Antitumor effect of gold as revealed by growth suppression of cultured cancer cells.
Cancer Biother Radiopharm. 1998 Jun;13(3):189-92. PMID: 10850355
Health Research Center, Aichi-Gakuin University, Japan.
Gold agents have been widely used for the treatment of rheumatoid arthritis. We studied the growth inhibiting effect of such an agent on malignant cells in vitro. HCT-15, AGS cells derived from a human malignancy, and Meth/A cells from a malignant lymphoma of Balb/C mice were cultured separately with gold agent at concentrations of 2 micrograms/ml.

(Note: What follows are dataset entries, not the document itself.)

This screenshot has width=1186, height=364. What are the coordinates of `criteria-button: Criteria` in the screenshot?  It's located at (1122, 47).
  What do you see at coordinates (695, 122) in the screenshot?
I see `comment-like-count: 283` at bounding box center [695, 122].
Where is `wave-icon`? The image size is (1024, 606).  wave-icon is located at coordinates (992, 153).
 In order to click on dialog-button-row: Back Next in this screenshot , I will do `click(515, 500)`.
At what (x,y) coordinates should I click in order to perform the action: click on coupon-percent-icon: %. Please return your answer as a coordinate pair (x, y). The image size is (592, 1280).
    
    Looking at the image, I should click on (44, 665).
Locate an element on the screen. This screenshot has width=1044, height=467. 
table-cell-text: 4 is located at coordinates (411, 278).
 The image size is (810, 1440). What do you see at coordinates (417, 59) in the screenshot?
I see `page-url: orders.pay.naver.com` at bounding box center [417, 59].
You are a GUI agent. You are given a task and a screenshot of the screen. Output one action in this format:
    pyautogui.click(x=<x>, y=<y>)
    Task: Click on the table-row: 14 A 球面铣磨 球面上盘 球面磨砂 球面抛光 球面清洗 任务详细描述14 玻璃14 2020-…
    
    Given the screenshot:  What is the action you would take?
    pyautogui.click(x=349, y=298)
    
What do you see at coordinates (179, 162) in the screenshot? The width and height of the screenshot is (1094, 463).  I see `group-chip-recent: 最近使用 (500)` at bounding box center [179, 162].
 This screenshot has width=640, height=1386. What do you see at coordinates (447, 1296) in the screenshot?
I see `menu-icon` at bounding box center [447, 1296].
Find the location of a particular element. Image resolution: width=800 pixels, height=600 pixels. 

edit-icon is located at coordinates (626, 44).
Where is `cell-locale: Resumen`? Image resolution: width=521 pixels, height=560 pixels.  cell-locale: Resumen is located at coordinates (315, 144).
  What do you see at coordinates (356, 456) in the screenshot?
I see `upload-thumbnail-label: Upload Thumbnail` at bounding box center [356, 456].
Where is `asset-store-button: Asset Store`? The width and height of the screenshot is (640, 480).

Four days after the cultures had been incubated in a 5% CO2 incubator at 37 degrees C, cell counts were made; and significance of differences was analyzed by Student's t test. Additionally, HCT-15 cells were cultured with gold for two days, and then the cells were analyzed by flow cytometry. The growth of HCT-15, AGS, and Meth/A cells was suppressed by gold. Fifty percent suppression was observed at a concentration between 50 micrograms/ml and 10 micrograms/ml for HCT-15 cells, between 125 micrograms/ml and 50 micrograms/ml for AGS cells, and between 125 micrograms/ml and 50 micrograms/ml for Meth/A cells. Fifty percent suppression of HCT-15 cell growth by cisplatinum was found between 50 micrograms/ml and 10 micrograms/ml. Flow cytometric findings showed a significant rise in the tetraploid peak, a mild rise in the resion between diploid and tetraploid peaks, and an increase in cells with a ploidy greater than four. These data suggest that gold blocks the S phase, G2 to M phase, and M phase as well. To observe the cytotoxicity of gold, each of 10 of 4 week-old Balb/C mice was injected s.c. at a dose of 10 mg/kg or 2 mg/kg every other day for a total of 3 injections, or was administered the gold at 30 mg/kg/day p.o. for 10 days. All mice were still alive after 20 days of observation. Cisplatinum at a dose of 10 mg/kg was also injected s.c. one time into each of 10 mice, and 60% of the animals died within 10 days after the injection.